Consider this demographic projection for the UK, and ponder its implications for a moment: within five years, the majority of babies will be born to unmarried parents.

 However, before you put this down to yet another example of Western immorality, just remember that all these babies will have the same legal rights as those born to married couples.

This trend is part of the wider decline of marriage as an institution. According to a recent study, the figures for people getting married in Britain is at its lowest ever since these statistics began to be compiled nearly 150 years ago.

 In 2008, only 21.8 per thousand adult men of marriageable age actually took the vow. At 19.6, the figure for women was even lower. And the average age for men getting married for the first time was 32, and for women it was nearly 30.
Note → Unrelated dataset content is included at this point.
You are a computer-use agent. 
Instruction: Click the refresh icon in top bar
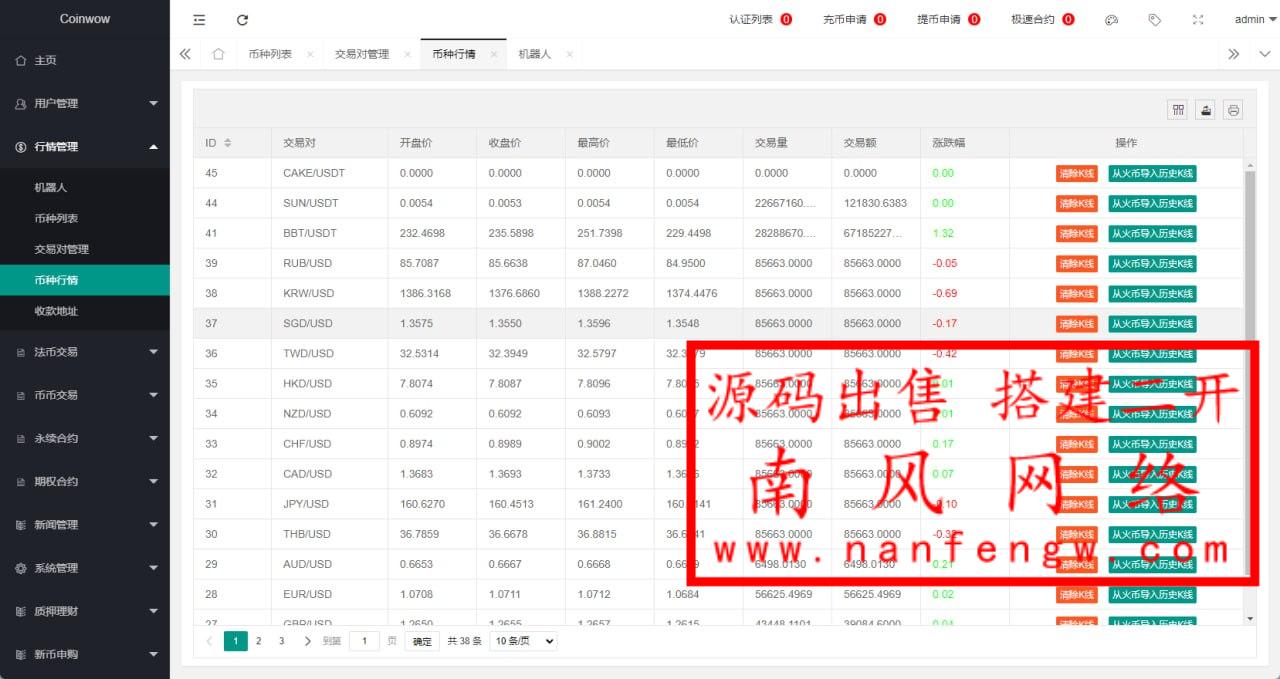[242, 20]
These figures reveal not so much disillusionment with the institution of marriage, as much as they do a widespread rejection of religion.

 Church marriages are still favoured by the middle classes, but more for the pomp and glamour of the wedding dress worn by the bride, and the finery sported by the guests. Indeed, attendance for church services has fallen steadily, and most Brits only go to church for weddings and funerals.

A glance at the European table reveals that the belief in a god is generally quite low in all the major countries.

 Sweden, with only 23 per cent of the population believing in a deity, is the least observant, with the UK at 38 per cent. Germany and France are similarly atheistic or agnostic. Interestingly, Catholic countries seem to be more staunchly Christian, with Poles, Spaniards and Italians being among the most fervent of believers.

Indeed, a lack of belief in a supreme being has long been the hallmark of Western intellectual thought since the Enlightenment of the 18th century.

 Hence, lawmakers have tried to separate religion form politics, few more so than the Founding Fathers of the United States. Both Thomas Jefferson and Benjamin Franklin were fiercely agnostic in their views.

 Scientists, too, have tended to question the belief system they were born into, as revealed by this quotation from Albert Einstein: “Science has been charged with undermining morality, but the charge is unjust. A man’s ethical behaviour should be based on sympathy, education and social ties and needs; no religious basis is necessary. Man would indeed be in a poor way if he had to be restrained by fear of punishment and hope of reward after death.”

Many have condemned modern Western civilization for its ‘godless’ ways, pointing to widespread cohabitation between men and women, men and men, and women and women. Alcoholism, nudity and drug-abuse are also frequently cited.

 All these lifestyle choices are mentioned in arguments over the superiority of Eastern religions and societies. Yet the firm belief in religion and an afterlife in our part of the world do not necessarily translate into better societies.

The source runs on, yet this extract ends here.